A Year With Jesus: Matthew 4:1-11
What is something that Christians and non-Christians have in common?
We all have the tendency to use the Bible to advance our own agenda. (We also have a lot more in common, by the way!)
The temptation of Jesus (by none other than the devil himself) is a fascinating account and one that can be approached from multiple angles. But here’s the angle I’m most intrigued with: the devil wielded Scripture against Jesus in an attempt to take him down.
Psalm 91 is a psalm about finding rest and safety in God. The devil quotes a very small portion of it to tempt Jesus to test God. Come on, Jesus. Prove to me that you really have faith in your Father.
A Bible verse (or verses) ripped out of context is a very dangerous thing. Take the oft-quoted Jeremiah 29:11, for example:
For I know the plans I have for you,” declares the Lord, “plans to prosper you and not to harm you, plans to give you hope and a future.”
That verse is quickly thrown out to offer encouragement to someone going through a difficult time. If not quoted responsibly, however, it can quickly be misinterpreted as a prosperity message. If you just have enough faith, good things will start happening. The truth is, God is offering hope in this verse. But he’s offering it in the context of a very long period of trials. Look at the verse that comes immediately before it (verse 10):
This is what the Lord says: “When seventy years are completed for Babylon, I will come to you and fulfill my good promise to bring you back to this place.
How come we leave that off the plaques and coffee mugs? We literally quote God mid-sentence!

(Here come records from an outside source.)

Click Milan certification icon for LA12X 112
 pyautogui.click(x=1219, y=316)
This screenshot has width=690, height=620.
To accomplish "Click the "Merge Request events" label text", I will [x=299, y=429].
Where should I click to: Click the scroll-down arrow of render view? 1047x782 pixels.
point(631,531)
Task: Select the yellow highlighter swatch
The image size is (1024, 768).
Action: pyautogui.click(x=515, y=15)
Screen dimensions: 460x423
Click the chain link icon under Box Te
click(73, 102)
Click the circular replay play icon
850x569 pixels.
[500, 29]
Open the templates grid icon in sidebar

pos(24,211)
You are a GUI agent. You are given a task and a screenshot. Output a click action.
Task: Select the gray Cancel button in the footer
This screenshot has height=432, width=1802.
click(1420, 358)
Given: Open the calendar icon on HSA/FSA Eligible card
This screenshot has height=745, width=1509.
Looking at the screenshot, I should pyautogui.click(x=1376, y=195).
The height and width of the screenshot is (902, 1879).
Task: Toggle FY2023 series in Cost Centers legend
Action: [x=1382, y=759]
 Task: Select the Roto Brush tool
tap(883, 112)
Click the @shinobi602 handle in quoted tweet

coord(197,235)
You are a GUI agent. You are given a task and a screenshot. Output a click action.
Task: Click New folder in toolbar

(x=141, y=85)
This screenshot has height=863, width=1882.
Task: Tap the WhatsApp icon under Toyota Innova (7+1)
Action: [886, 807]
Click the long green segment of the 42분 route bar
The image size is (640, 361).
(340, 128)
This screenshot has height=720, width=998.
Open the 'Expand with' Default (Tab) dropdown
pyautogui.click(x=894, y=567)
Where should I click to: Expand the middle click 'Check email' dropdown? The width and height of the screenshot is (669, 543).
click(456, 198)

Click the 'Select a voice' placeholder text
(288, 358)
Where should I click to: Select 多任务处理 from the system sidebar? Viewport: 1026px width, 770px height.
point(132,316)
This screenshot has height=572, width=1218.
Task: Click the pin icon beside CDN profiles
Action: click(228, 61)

The whole “God said it, I believe it, that settles it” argument that some Christians use is not only irresponsible, but I believe it’s also showing a disrespect for God’s Word. When we select verses and rip them out of their context to support what we already believe to be true (or want to be true), we begin to use God for our own convenience. When we insist, for instance, that the earth HAD TO BE created in 6 literal days, it leaves no room for nuance, no room for different interpretations, and no room for the Spirit to work in our hearts. (By the way, before I continue, let me just say I’m totally guilty of this. I constantly find myself judging others for what I perceive to be a wrong interpretation of Scripture.)
On the other side of the equation, I’ve seen non-Christians cherry-pick verses to make believers look like fools. It’s very easy to take a verse, rip it from its historical, cultural, and literary context and make all kind of wild accusations about what Christians believe. I believe this is also irresponsible. (Another “by the way” caveat: I’m not talking about non-Christians who have genuine concerns/questions/problems with the Bible. I believe that real concerns should always be addressed in a safe environment.)
In the end, Jesus beat the devil at his own game. For each lie the devil threw at him, Jesus had a proper understanding of the truth. Scripture is indeed powerful. Old Uncle Ben said, “With great power comes great responsibility.”
I pray that I use the power of God’s Word responsibly, and not simply to advance my own agenda.
Questions to Ponder:
Where do you see the Bible most used as a “weapon” today?
Have you ever had one interpretation of a Bible verse (or verses) only to have it change over time?